> [WHAT TO PRODUCE]
Give back an exact copy of the lines in the records below, from the line that has "Task: Tap the" through the line that has "Click 配置保存 in", and nothing besides.

◆ ◆ ◆ ◆ ◆

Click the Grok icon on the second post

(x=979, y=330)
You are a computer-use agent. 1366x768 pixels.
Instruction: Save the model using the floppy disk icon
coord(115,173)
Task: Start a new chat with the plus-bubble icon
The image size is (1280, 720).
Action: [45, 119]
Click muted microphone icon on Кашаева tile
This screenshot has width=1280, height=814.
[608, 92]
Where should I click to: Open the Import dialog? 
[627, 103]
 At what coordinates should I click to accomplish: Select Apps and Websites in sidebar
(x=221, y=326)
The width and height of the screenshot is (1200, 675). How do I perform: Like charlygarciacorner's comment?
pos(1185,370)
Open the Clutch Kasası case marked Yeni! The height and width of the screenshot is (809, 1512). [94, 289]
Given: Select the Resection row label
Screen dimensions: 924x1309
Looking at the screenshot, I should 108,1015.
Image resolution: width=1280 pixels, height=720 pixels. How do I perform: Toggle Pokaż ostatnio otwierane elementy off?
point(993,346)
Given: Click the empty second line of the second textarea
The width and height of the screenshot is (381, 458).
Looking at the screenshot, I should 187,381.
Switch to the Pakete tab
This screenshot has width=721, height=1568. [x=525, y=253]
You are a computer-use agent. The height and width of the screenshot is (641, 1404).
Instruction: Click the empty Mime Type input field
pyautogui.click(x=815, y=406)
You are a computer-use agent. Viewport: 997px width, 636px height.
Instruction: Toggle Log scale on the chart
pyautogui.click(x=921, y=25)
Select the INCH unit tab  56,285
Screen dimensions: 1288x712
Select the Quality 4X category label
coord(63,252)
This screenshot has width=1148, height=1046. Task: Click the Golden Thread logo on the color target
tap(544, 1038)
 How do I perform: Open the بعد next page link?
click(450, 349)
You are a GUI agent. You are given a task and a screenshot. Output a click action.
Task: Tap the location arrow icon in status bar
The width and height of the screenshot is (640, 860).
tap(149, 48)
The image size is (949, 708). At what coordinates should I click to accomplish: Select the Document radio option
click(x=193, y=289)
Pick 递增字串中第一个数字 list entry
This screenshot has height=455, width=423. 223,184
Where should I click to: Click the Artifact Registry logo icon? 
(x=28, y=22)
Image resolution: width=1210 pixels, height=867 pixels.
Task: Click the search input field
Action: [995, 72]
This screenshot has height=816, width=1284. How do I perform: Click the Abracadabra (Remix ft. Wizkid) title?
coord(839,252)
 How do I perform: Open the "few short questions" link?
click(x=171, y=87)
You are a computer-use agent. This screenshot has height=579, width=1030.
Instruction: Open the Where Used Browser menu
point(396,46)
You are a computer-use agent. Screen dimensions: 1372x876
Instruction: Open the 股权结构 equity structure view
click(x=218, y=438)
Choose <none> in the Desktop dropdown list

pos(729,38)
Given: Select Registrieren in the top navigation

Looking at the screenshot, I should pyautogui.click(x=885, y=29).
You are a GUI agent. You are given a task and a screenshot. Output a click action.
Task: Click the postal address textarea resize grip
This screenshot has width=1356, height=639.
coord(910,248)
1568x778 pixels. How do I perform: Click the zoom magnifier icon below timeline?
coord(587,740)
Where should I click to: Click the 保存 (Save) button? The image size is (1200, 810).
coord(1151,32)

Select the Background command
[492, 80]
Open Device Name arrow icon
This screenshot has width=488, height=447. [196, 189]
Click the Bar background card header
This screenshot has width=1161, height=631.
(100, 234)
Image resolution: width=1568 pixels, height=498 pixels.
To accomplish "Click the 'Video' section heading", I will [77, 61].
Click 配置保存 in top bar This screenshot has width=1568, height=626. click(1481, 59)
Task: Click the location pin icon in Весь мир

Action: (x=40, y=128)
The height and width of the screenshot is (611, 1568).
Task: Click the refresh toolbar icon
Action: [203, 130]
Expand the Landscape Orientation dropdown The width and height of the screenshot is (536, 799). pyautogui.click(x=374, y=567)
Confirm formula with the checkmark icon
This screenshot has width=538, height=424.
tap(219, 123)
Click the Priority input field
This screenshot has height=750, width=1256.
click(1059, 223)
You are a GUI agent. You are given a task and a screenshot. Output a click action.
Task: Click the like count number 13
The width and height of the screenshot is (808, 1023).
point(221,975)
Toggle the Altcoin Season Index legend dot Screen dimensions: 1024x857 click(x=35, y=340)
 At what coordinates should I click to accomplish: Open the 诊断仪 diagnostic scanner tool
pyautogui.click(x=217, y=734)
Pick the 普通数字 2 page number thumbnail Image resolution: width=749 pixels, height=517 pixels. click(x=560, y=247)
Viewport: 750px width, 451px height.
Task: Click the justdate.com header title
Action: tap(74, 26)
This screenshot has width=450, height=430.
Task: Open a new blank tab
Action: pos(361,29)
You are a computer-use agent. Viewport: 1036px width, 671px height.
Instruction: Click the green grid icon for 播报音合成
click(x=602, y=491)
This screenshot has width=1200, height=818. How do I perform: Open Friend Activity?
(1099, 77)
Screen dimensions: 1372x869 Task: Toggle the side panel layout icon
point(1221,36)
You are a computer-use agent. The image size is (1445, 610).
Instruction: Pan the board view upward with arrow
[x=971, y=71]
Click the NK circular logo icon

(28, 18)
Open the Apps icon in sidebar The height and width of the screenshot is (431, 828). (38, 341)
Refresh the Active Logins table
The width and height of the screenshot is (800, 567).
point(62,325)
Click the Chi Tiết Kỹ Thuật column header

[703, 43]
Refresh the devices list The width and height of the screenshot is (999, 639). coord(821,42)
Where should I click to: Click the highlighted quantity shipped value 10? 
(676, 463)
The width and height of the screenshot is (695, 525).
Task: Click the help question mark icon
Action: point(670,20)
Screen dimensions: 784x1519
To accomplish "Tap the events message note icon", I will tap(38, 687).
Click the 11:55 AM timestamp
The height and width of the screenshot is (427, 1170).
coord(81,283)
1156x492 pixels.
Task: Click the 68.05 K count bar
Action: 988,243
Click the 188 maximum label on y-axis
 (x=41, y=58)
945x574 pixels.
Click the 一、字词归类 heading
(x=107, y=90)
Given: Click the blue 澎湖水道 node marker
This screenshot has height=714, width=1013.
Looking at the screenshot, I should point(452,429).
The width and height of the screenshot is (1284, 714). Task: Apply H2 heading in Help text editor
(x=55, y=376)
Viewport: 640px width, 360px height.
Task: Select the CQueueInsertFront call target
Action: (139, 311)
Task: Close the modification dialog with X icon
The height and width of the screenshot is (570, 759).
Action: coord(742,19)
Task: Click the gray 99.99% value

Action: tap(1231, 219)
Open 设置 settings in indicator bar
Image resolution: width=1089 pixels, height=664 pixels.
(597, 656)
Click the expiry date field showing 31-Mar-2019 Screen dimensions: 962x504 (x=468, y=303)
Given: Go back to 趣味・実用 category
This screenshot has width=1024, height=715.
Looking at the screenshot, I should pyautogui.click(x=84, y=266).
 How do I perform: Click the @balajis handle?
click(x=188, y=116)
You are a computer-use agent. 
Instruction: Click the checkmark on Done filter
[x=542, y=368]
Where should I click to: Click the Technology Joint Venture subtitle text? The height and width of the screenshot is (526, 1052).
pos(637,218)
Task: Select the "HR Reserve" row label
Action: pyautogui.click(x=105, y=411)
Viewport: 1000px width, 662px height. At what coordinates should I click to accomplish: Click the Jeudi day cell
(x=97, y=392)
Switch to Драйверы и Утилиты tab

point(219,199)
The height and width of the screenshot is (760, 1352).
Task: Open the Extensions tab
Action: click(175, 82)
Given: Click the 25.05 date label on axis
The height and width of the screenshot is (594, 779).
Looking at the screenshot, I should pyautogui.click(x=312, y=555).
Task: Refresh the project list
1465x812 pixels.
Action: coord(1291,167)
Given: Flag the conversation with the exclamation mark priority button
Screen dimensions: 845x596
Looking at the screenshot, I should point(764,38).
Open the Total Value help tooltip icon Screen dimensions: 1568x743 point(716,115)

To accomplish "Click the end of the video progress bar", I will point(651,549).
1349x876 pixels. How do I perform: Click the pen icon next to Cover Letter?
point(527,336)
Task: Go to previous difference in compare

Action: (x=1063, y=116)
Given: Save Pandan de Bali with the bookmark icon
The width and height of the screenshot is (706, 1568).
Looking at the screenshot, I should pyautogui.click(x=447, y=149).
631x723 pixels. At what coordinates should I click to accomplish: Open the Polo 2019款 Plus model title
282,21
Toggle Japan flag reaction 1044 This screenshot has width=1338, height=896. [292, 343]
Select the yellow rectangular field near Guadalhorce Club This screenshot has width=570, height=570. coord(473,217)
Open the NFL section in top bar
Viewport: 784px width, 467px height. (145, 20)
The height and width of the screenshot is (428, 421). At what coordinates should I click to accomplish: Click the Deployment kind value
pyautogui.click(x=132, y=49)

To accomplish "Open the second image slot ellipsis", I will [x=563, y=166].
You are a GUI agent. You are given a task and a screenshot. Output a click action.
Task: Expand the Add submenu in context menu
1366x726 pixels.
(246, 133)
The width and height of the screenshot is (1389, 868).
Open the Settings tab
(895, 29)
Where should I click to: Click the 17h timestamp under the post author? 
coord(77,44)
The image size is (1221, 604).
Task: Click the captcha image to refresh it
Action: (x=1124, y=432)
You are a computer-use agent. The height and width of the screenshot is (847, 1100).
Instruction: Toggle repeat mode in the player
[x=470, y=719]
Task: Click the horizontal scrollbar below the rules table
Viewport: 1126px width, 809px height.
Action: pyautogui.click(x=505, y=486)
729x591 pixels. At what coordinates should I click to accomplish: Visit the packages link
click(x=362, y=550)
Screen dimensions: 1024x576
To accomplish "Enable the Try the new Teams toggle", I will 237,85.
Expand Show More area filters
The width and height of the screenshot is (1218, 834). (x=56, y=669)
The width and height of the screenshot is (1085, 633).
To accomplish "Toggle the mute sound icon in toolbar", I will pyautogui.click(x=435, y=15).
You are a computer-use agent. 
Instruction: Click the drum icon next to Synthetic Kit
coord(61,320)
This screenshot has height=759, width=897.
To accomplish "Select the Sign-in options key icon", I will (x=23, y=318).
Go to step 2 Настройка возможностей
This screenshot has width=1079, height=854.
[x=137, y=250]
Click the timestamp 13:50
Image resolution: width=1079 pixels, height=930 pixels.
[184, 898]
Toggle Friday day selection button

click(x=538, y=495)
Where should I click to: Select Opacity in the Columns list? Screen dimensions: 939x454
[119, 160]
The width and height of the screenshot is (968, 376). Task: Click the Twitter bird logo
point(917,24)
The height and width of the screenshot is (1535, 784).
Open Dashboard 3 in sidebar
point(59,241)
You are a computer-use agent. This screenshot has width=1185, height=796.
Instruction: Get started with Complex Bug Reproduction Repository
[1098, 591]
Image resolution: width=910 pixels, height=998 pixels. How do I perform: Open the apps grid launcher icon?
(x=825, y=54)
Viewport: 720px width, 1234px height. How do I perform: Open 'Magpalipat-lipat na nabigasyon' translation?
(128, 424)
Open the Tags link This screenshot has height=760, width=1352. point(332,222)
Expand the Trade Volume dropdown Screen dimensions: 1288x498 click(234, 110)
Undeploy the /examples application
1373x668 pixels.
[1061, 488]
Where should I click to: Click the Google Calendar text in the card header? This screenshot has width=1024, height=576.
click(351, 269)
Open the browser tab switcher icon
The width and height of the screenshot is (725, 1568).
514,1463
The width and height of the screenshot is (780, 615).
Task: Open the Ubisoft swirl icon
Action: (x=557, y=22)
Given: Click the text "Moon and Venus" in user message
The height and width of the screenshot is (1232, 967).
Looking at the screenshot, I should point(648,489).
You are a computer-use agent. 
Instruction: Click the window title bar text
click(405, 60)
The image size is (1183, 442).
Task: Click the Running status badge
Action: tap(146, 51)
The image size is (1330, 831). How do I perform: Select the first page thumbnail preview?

◆ ◆ ◆ ◆ ◆

> [EXERCISE OUTPUT]
Task: Tap the location arrow icon in status bar
The width and height of the screenshot is (640, 860).
tap(149, 48)
The image size is (949, 708). At what coordinates should I click to accomplish: Select the Document radio option
click(x=193, y=289)
Pick 递增字串中第一个数字 list entry
This screenshot has height=455, width=423. 223,184
Where should I click to: Click the Artifact Registry logo icon? 
(x=28, y=22)
Image resolution: width=1210 pixels, height=867 pixels.
Task: Click the search input field
Action: [995, 72]
This screenshot has height=816, width=1284. How do I perform: Click the Abracadabra (Remix ft. Wizkid) title?
coord(839,252)
 How do I perform: Open the "few short questions" link?
click(x=171, y=87)
You are a computer-use agent. This screenshot has height=579, width=1030.
Instruction: Open the Where Used Browser menu
point(396,46)
You are a computer-use agent. Screen dimensions: 1372x876
Instruction: Open the 股权结构 equity structure view
click(x=218, y=438)
Choose <none> in the Desktop dropdown list

pos(729,38)
Given: Select Registrieren in the top navigation

Looking at the screenshot, I should pyautogui.click(x=885, y=29).
You are a GUI agent. You are given a task and a screenshot. Output a click action.
Task: Click the postal address textarea resize grip
This screenshot has width=1356, height=639.
coord(910,248)
1568x778 pixels. How do I perform: Click the zoom magnifier icon below timeline?
coord(587,740)
Where should I click to: Click the 保存 (Save) button? The image size is (1200, 810).
coord(1151,32)

Select the Background command
[492, 80]
Open Device Name arrow icon
This screenshot has width=488, height=447. [196, 189]
Click the Bar background card header
This screenshot has width=1161, height=631.
(100, 234)
Image resolution: width=1568 pixels, height=498 pixels.
To accomplish "Click the 'Video' section heading", I will [77, 61].
Click 配置保存 in top bar This screenshot has width=1568, height=626. click(1481, 59)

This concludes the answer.